_Page extract:_

Cline v. Chicago, Milwaukee & St. Paul Railway Co., 198 Ill. App. 163 (1916)

Feb. 24, 1916 · Illinois Appellate Court · Gen. No. 21,189
198 Ill. App. 163

James Cline, trading as J. & D. Cline, Appellee, v. Chicago, Milwaukee & St. Paul Railway Company, Appellant.

Gen. No. 21,189.

(Not to be reported in full.)

Appeal from the Superior Court of Cook county; the Hon. Clinton F. Irwin, Judge, presiding. Heard in the Branch Appellate Court at the March term, 1915.

Reversed with finding of fact.

Opinion filed February 24, 1916.

*164Statement of the Case.

Action by James Cline, trading as J. & D. Cline, plaintiff, against the Chicago, Milwaukee & St. Paul Railway Company, defendant, for damages done to plaintiff’s automobile truck and goods therein, resulting from collision with defendant’s locomotive at a public crossing. From a judgment for plaintiff, defendant appeals.

The negligence charged in the declaration was the running of the engine across the highway without ringing a bell or whistling at a distance of eighty rods from crossing, and without ringing bell or blowing whistle until it had reached such highway. The railroad tracks were double, one hundred feet wide, and ran north and south at right angles to the highway. Plaintiff was going east on the highway and engine was going north. Plaintiff and his chauffeur testified that though they looked they did not see the locomotive until they were on the westerly track when they jumped from the track permitting it to continue under power and collide with the engine. The evidence showed that at a distance of thirty to forty feet west of the easterly track there was an unobstructed view of the tracks for at least a quarter of a mile from the crossing. While defendant testified that bushes in the southwest corner of intersection of highway and tracks prevented him from seeing down the tracks until he was within ten feet thereof, other witnesses placed the distance at from thirty to forty-five feet. The chauffeur said he could have stopped the truck within ten feet.

_Short exercise:_ Resume the railway crossing case above, beginning directly after its final sentence and keeping its formal register.

_Raw data:_
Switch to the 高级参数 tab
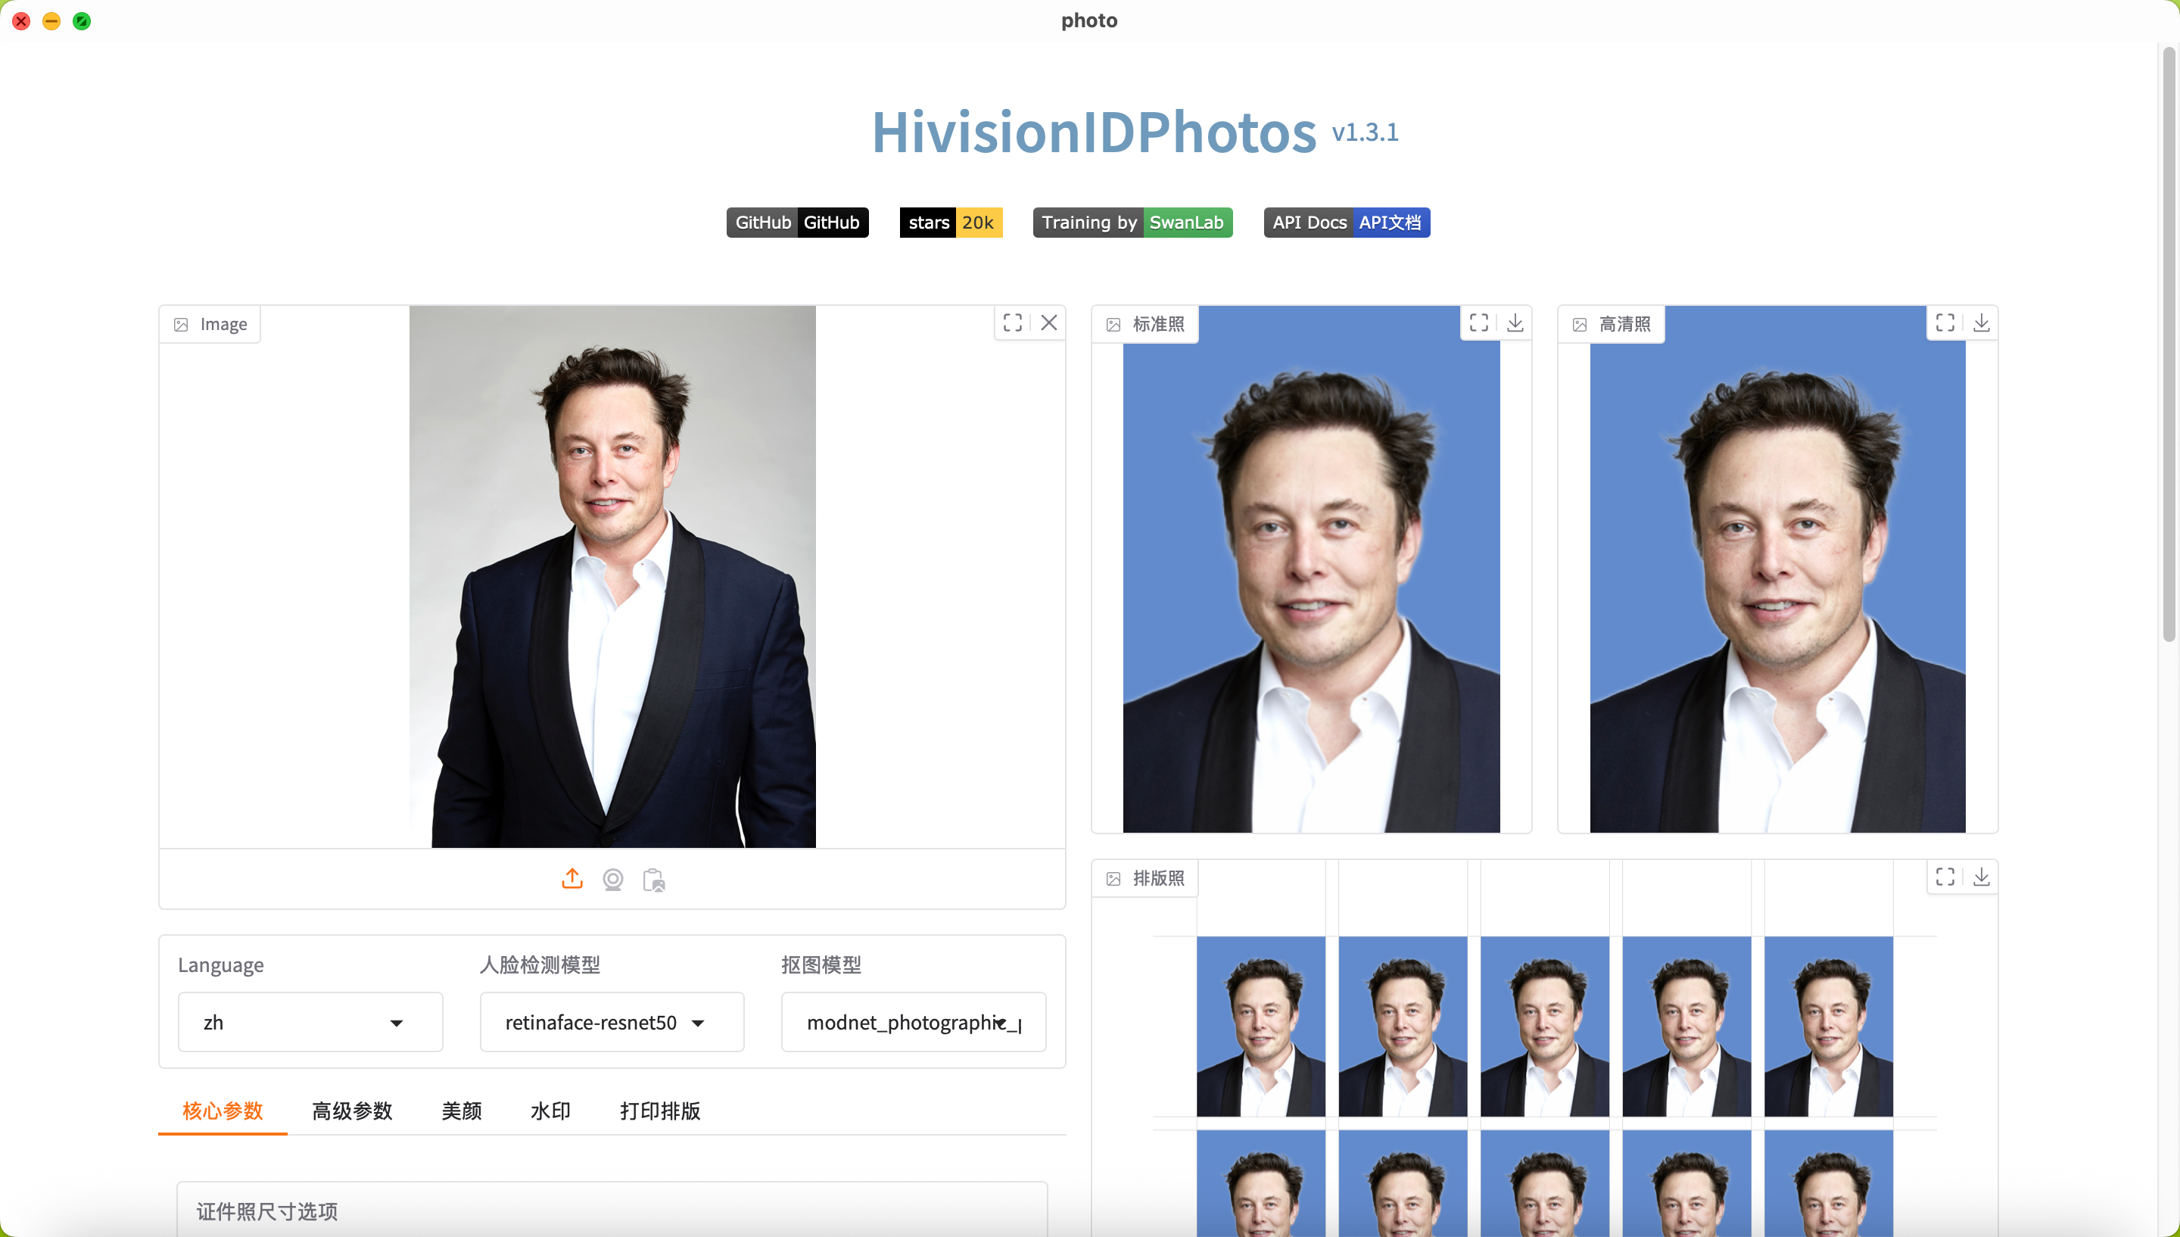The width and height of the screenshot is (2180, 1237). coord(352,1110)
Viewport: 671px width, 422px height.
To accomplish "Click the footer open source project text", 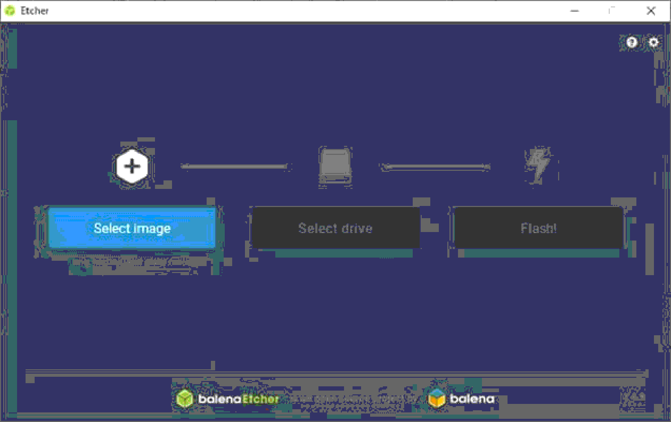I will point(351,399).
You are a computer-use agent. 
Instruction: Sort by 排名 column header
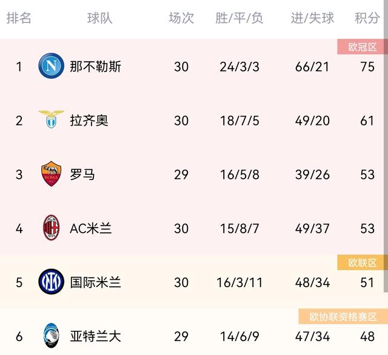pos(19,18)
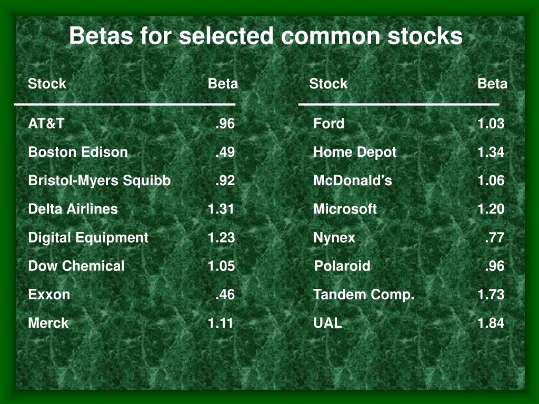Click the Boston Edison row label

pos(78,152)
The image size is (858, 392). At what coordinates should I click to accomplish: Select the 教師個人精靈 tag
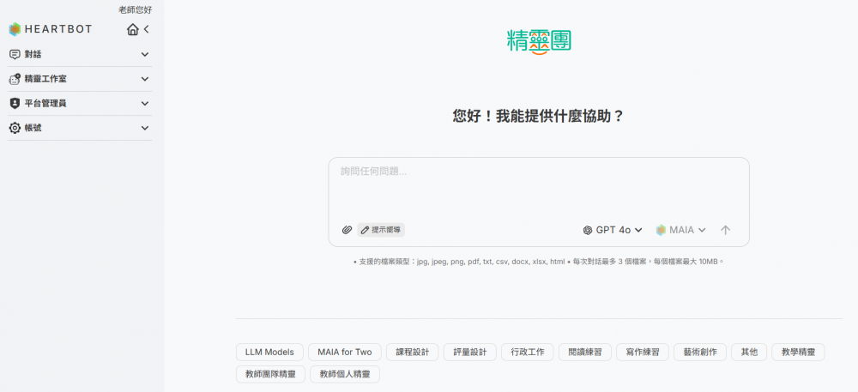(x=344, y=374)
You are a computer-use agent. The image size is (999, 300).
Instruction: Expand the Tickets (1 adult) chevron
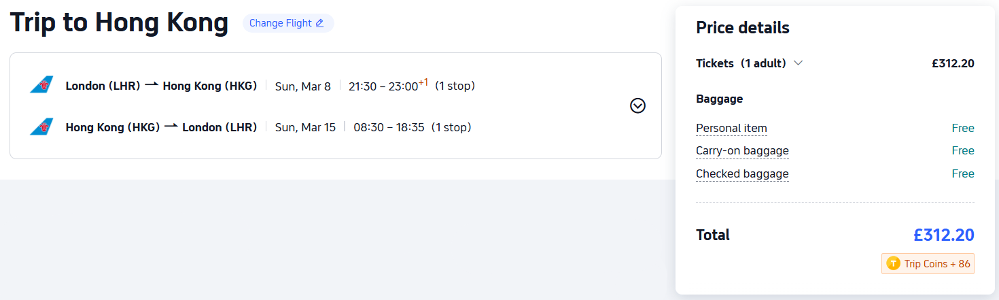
---
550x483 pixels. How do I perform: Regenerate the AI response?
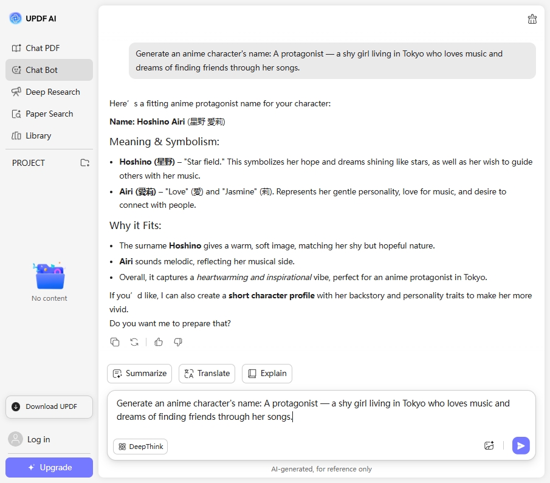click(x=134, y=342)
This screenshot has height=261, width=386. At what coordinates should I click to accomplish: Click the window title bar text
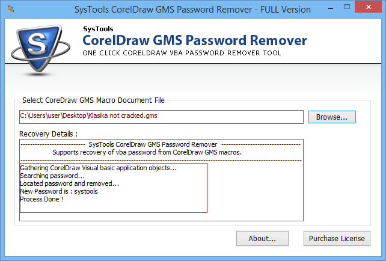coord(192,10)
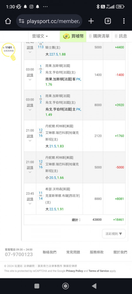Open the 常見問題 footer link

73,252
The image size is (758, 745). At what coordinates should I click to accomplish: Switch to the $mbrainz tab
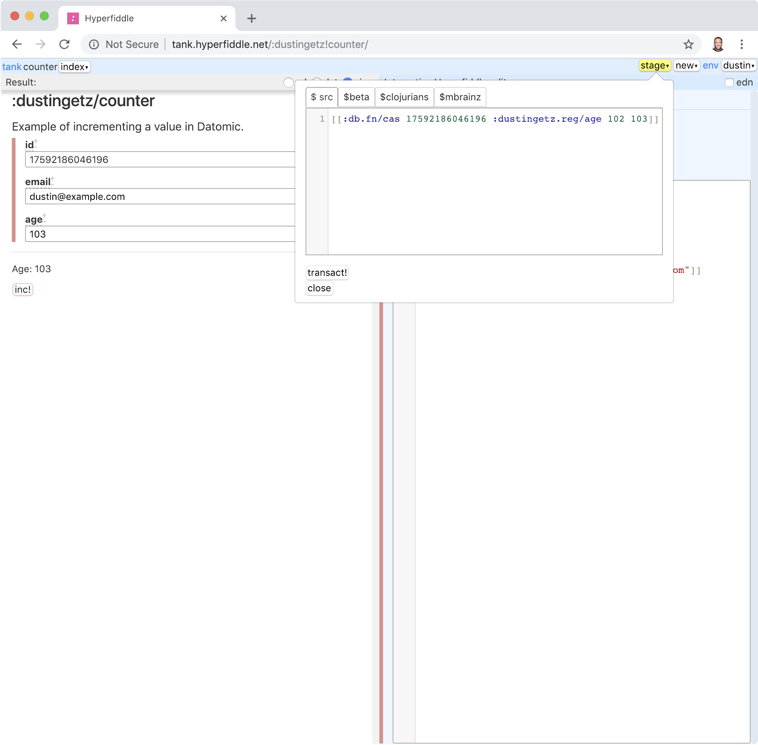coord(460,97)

_Exercise response:_
As to the negligence charged in the declaration, three witnesses on each side testified directly on the subject. Those for plaintiff—himself, his chauffeur and Bleimehl’s brother—said they heard no whistle or bell and none was sounded. The muffler of the automobile was open. One witness a block and a half west while doing his chores was attracted to the truck’s passing by *165its “terrible noise.” Another whom it passed within a half block of the tracks described its noise as unusual, “like an old threshing machine.” He however heard the train and its whistle, though he could not see the train, while stopping for the truck to come up and pass him and was anticipating whether the truck would stop. The engineer testified that the fireman was continuously ringing the bell from eighty rods south where he blew the whistle and which he repeated within four hundred feet of the crossing. The fireman was not a witness, being at the time in the regular army in the east. But two other witnesses confirmed the engineer’s testimony as to the whistling. One was on the tracks four hundred feet north of the crossing going south, the other within one half block of the tracks on the highway going east. Both of them also heard the gong at the crossing sounding, but could not say whether the bell was ringing or not.

Abstract of the Decision.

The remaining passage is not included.